Stored data:

▬▬▬▬▬▬

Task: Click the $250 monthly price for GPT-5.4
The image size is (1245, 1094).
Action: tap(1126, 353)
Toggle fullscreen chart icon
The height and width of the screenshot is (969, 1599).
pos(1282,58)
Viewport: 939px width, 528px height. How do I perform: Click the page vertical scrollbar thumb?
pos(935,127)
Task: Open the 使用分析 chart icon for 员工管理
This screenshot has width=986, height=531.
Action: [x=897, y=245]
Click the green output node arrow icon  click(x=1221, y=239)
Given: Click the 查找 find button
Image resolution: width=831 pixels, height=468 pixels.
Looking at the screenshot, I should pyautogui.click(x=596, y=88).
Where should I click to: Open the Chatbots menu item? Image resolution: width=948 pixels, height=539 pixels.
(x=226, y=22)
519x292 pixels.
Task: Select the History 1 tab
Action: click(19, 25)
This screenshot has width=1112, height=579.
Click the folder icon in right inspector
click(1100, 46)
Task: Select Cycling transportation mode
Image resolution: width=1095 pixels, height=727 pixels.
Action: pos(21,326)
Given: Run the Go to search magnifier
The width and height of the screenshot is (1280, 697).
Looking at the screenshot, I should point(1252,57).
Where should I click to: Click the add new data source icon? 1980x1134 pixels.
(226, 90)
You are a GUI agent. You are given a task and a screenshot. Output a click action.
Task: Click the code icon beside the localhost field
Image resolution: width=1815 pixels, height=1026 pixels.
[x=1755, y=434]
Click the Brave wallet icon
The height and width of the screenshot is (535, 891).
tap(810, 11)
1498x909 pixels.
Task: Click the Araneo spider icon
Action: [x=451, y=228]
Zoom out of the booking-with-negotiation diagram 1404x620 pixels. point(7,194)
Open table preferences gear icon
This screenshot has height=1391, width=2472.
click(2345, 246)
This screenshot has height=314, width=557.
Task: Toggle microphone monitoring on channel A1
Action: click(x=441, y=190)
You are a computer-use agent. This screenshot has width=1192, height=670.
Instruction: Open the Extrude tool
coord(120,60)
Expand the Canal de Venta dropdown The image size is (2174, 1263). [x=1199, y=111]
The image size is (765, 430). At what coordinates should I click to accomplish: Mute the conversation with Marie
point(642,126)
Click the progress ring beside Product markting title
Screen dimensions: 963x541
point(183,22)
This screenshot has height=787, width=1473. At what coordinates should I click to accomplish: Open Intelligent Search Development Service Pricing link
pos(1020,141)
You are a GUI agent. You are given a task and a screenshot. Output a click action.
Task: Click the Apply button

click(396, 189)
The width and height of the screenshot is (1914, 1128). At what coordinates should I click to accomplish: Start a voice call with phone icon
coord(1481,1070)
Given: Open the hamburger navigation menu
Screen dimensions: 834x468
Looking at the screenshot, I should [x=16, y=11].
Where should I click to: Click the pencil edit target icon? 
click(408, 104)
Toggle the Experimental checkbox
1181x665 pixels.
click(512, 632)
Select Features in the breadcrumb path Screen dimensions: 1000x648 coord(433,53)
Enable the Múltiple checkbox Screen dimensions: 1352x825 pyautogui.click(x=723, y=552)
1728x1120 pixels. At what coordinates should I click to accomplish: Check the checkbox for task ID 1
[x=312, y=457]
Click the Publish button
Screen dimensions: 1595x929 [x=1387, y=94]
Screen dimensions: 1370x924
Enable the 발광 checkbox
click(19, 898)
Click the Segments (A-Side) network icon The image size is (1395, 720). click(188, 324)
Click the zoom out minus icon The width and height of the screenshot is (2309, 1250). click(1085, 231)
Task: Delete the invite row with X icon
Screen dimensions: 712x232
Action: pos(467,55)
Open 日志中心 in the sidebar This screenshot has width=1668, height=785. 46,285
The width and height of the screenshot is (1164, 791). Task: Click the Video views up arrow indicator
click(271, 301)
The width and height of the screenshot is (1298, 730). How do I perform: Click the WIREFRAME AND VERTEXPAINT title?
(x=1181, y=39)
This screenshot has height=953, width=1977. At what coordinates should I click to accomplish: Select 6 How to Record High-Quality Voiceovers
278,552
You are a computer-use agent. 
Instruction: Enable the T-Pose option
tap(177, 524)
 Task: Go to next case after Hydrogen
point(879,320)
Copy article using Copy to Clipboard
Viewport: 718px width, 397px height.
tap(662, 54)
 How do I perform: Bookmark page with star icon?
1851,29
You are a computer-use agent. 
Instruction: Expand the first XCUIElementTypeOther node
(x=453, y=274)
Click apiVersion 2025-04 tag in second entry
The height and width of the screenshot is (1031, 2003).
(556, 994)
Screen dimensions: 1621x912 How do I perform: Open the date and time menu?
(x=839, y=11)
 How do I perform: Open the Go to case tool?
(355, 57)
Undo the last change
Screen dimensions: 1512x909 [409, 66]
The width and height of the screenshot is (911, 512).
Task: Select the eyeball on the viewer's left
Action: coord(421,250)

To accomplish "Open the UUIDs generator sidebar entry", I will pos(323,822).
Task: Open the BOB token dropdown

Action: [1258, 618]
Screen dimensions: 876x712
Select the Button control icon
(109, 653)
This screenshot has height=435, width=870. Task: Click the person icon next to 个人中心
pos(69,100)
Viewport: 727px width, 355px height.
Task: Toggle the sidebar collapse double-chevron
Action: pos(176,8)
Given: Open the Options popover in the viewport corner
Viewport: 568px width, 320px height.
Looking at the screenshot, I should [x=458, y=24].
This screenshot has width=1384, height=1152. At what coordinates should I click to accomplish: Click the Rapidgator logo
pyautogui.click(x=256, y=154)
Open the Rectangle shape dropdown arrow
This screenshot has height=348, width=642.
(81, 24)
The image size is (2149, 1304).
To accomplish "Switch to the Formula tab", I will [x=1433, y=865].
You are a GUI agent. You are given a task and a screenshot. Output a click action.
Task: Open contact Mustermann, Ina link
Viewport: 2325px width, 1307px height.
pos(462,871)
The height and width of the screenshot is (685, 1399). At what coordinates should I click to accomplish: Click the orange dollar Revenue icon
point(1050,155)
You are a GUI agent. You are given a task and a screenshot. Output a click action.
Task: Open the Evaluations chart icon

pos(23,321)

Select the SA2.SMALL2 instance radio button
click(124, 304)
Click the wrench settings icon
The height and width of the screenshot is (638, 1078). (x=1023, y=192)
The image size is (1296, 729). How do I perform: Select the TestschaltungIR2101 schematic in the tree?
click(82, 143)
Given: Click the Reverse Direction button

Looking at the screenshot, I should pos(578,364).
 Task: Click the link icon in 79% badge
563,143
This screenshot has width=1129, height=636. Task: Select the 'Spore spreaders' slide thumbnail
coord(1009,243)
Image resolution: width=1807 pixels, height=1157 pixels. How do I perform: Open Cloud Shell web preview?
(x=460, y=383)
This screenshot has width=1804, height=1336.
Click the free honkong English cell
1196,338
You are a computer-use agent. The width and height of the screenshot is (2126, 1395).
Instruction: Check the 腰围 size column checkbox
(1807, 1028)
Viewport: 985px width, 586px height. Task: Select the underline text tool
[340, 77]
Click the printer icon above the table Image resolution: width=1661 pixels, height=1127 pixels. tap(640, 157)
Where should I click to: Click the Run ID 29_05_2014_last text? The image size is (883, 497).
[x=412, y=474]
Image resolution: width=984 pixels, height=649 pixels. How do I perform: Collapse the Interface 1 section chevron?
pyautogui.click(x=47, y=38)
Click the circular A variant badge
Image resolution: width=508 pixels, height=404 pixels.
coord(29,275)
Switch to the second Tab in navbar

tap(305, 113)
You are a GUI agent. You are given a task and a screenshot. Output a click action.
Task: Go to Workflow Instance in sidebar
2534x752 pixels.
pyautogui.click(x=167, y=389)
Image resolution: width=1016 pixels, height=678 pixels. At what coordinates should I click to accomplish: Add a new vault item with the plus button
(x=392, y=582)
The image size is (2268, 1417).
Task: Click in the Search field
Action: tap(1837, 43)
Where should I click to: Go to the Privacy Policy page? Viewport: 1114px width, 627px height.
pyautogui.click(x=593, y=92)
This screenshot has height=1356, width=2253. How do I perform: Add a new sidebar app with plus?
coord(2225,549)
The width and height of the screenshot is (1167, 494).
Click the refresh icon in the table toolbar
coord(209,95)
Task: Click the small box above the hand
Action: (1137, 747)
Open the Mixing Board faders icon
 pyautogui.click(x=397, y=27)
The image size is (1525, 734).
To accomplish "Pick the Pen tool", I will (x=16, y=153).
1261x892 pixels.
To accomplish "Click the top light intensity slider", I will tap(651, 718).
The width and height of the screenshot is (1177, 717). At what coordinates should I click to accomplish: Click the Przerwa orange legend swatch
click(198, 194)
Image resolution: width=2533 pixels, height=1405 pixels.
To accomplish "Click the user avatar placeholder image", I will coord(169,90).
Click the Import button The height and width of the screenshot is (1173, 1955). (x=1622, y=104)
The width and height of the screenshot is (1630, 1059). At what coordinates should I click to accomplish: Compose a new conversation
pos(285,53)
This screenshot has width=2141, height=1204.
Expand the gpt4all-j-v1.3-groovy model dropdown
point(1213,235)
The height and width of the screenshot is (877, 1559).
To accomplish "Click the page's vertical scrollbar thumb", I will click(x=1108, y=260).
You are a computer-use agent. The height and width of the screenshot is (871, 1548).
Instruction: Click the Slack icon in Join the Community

▬▬▬▬▬▬

**What you are asked to do**
Retype the records above from the very first line down to the line with "Given: Click the 查找 find button", keeping both of those lines. Include nothing beyond them.

**Reply**
Task: Click the $250 monthly price for GPT-5.4
The image size is (1245, 1094).
Action: tap(1126, 353)
Toggle fullscreen chart icon
The height and width of the screenshot is (969, 1599).
pos(1282,58)
Viewport: 939px width, 528px height. How do I perform: Click the page vertical scrollbar thumb?
pos(935,127)
Task: Open the 使用分析 chart icon for 员工管理
This screenshot has width=986, height=531.
Action: [x=897, y=245]
Click the green output node arrow icon  click(x=1221, y=239)
Given: Click the 查找 find button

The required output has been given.